A food’s value on the pH scale offers a way to quantify its acid content relative to other foods and substances. On the scale, which runs from 0 to 14, pure water is neutral and has a value of 7. Acidic substances are valued below 7, while basic, or alkaline, substances are valued above 7. Most foods contain enough organic acids to give them acidic values on the pH scale; many fruits and most vegetables, dairy products, grains and meats have slightly acidic values and are considered low-acid foods.
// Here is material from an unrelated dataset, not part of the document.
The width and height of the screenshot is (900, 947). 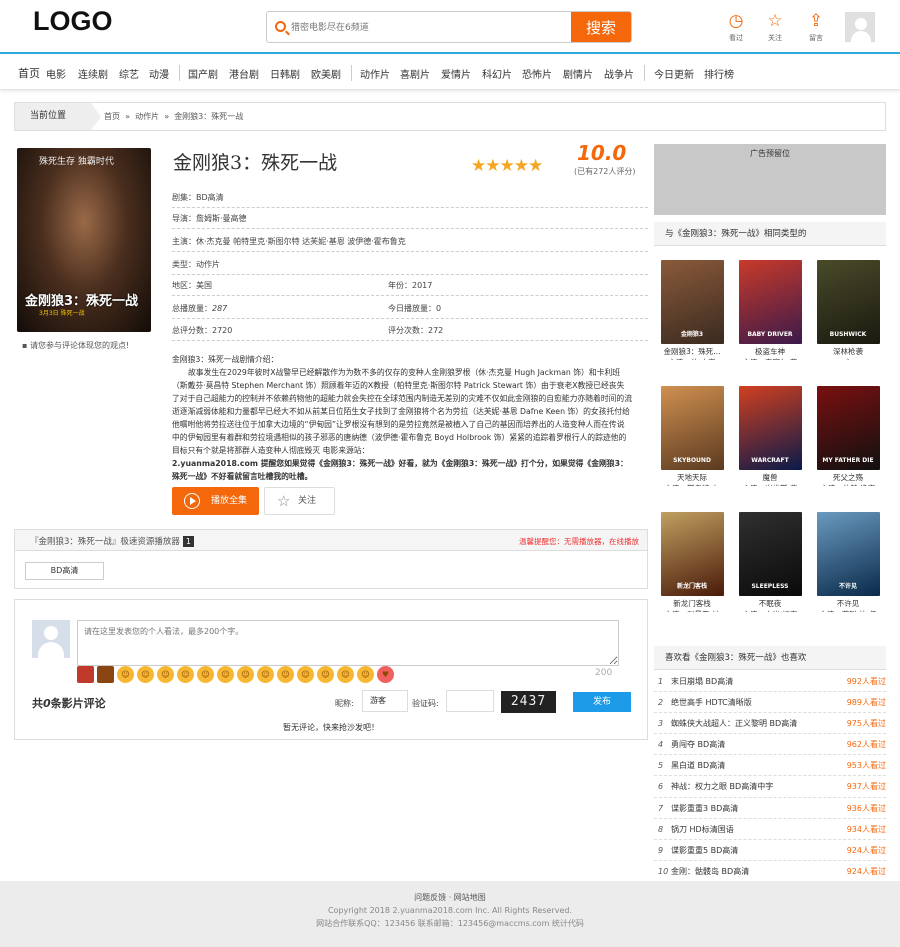 I want to click on related-poster: SKYBOUND, so click(x=692, y=428). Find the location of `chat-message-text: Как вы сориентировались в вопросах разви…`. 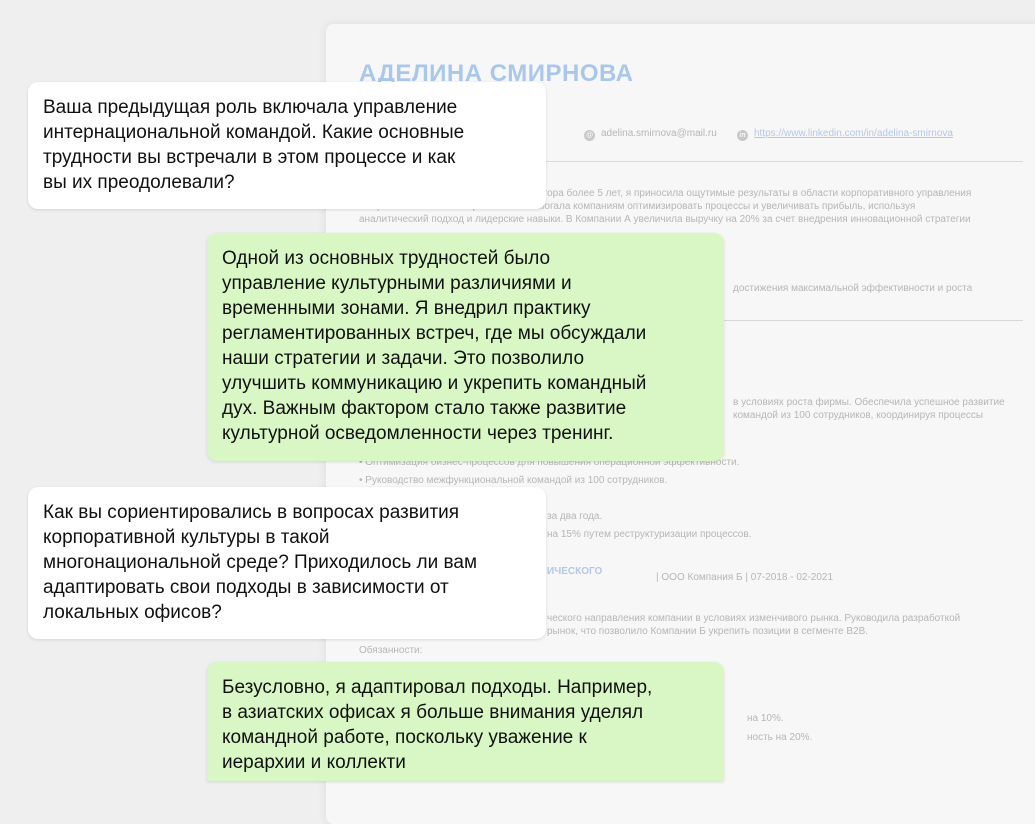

High-acid foods are valued below 4.6. Unsweetened cranberry juice is a high-acid beverage, with a median pH value of 2.4. Compared with cranberry juice, lemon juice is as acidic, lime juice is slightly more acidic and grapefruit juice is slightly less acidic.
A food’s pH value doesn’t determine its pH nature in the body, because the metabolic process affects the type of compounds the food produces during its breakdown. Citrus fruits, for example, are high-acid foods that contain potassium citrate, a mineral compound that’s metabolized into potassium bicarbonate. Because bicarbonate is highly alkalizing, citrus fruits are moderately to highly alkaline-forming in the body. Most fruits and their unsweetened juices are alkaline-forming in the body; however, cranberries and cranberry juice rank among the few acid-forming fruits and fruit juices. Along with plums and prunes, cranberries contain benzoic and quinic acids, which convert to hippuric acid in the liver and overpower any alkalizing compounds they produce.
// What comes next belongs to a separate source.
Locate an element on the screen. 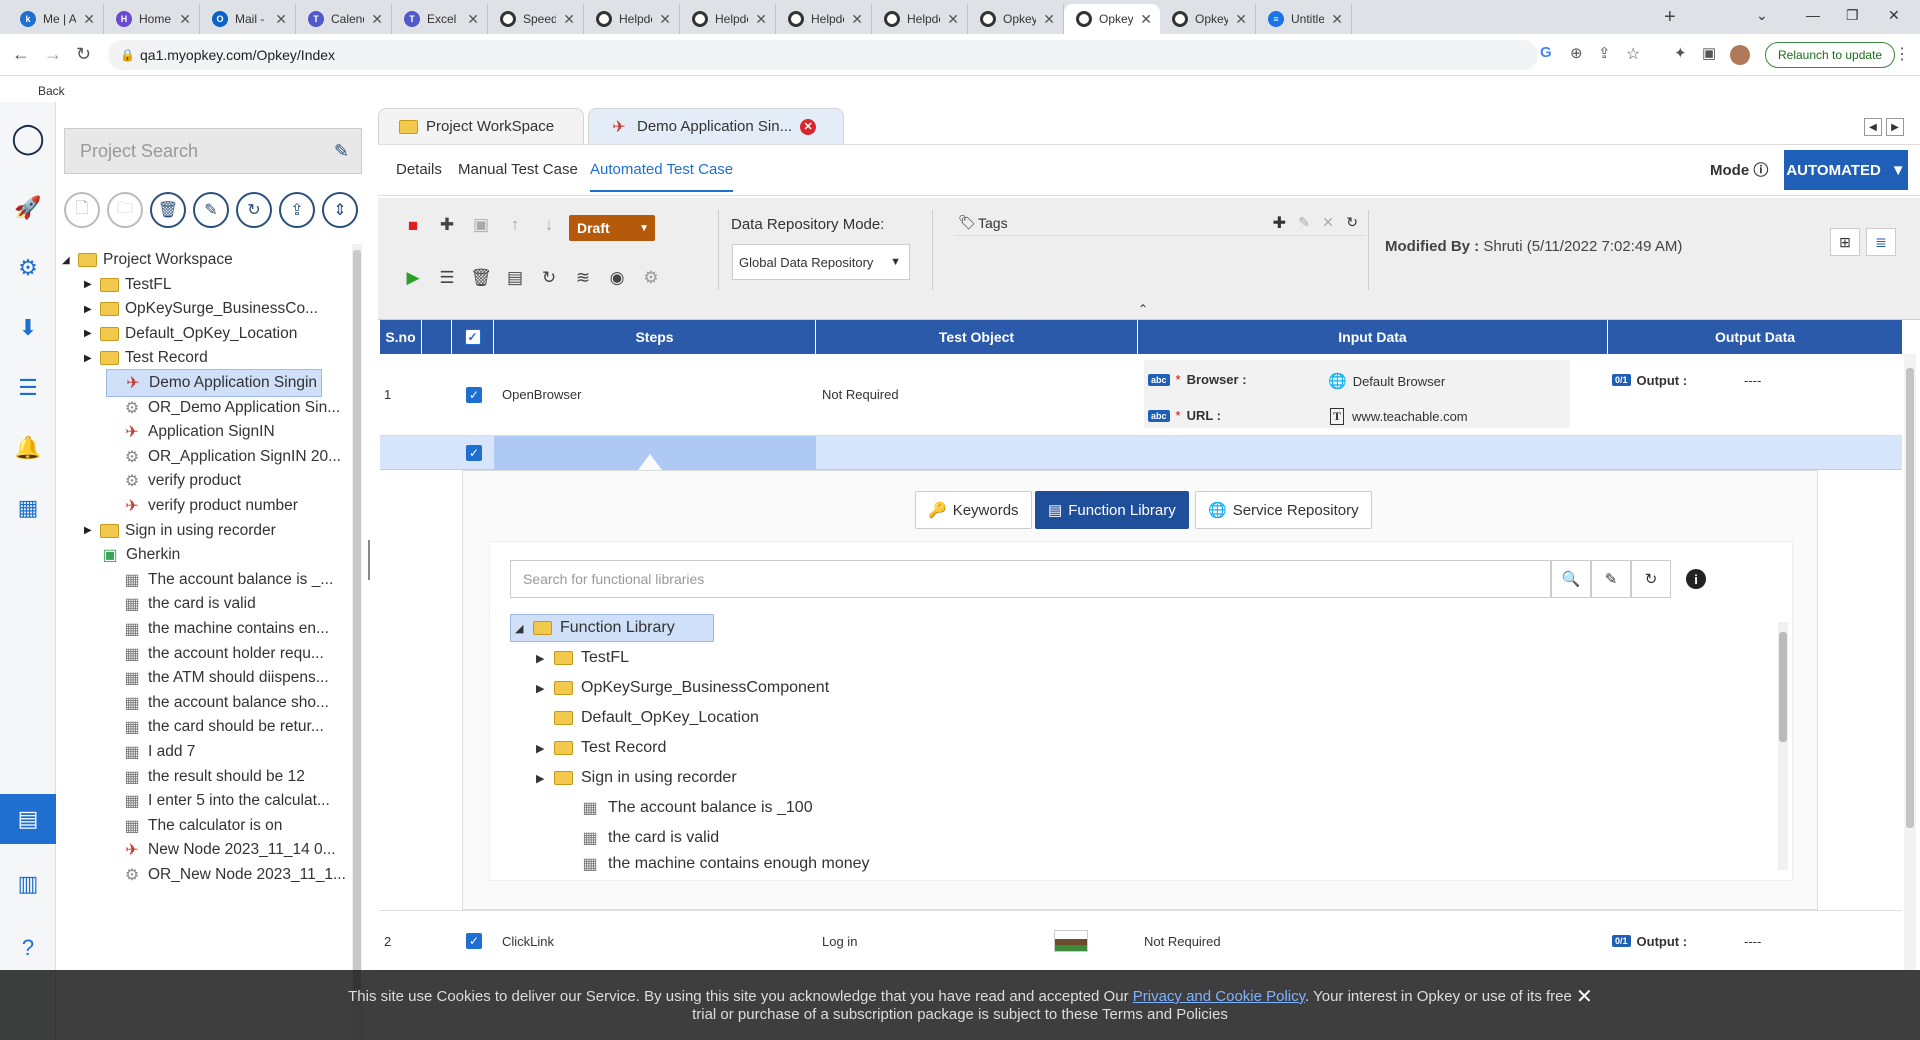  tree-node: ▶ Test Record is located at coordinates (601, 748).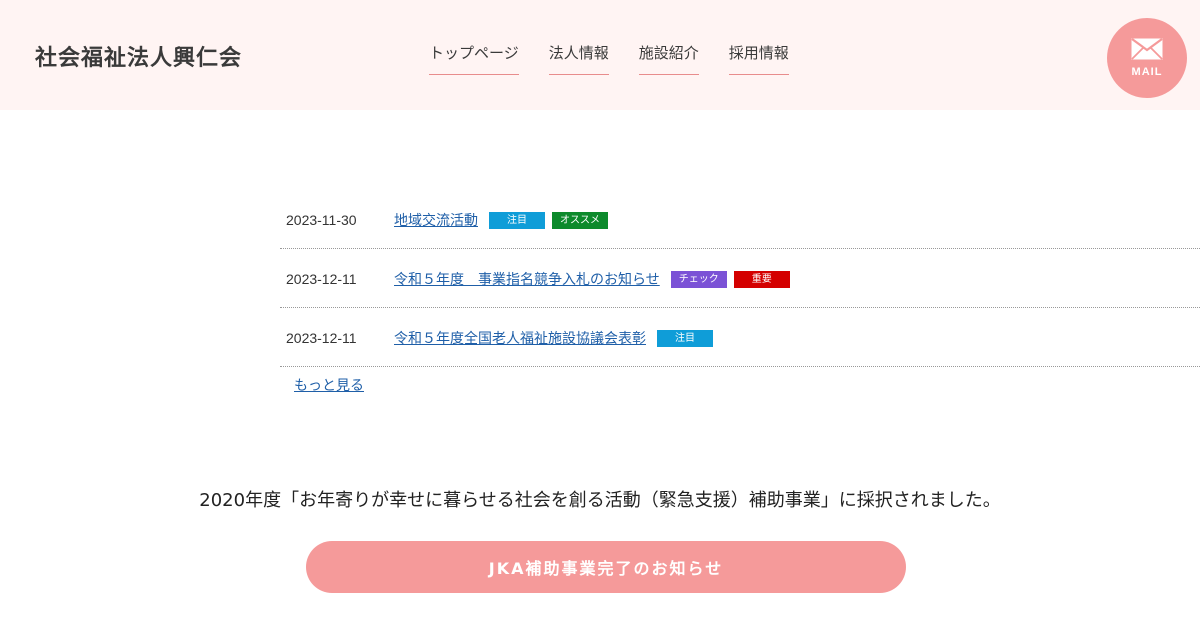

Fresh cranberries and unsweetened cranberry juice are excellent sources of vitamin C and good sources of manganese, copper, thiamin and potassium. Fresh, whole berries are also rich in soluble and insoluble fiber, which you can retain in beverage form by adding whole cranberries to a blender-made smoothie. Cranberries contain proanthocyanidins, or PACs, which prevent bacteria from adhering to the urinary tract, which is why cranberry juice is so effective in the prevention of urinary tract infections. Additionally, cranberries are loaded with phenols and other antioxidant compounds. According to “The 150 Healthiest Foods on Earth,” Catherine Neto of the University of Massachusetts-Dartmouth studied several compounds isolated from cranberries and found that they inhibited the cell growth of leukemia and lung, cervical, prostate and breast cancers.
A long-term diet emphasizing acid-forming foods can result in chronic low-grade metabolic acidosis, a condition characterized by a slightly acidic body pH. Since cells and tissues require a slightly alkaline environment for proper function, metabolic acidosis can set the stage for numerous diseases and conditions, including cancer, chronic fatigue, inflammation and osteoporosis, according to “The Acid Alkaline Food Guide.” Although cranberries are one of the rare acid-forming fruits, their numerous health benefits make them a healthy component of many diets. Most commercial cranberry juice is high in added sugar, which decreases its antioxidant content and substantially increases its caloric content as well as it’s acidifying nature in the body. Therefore, it’s best to sweeten pure cranberry juice with naturally sweeter juices such as orange juice.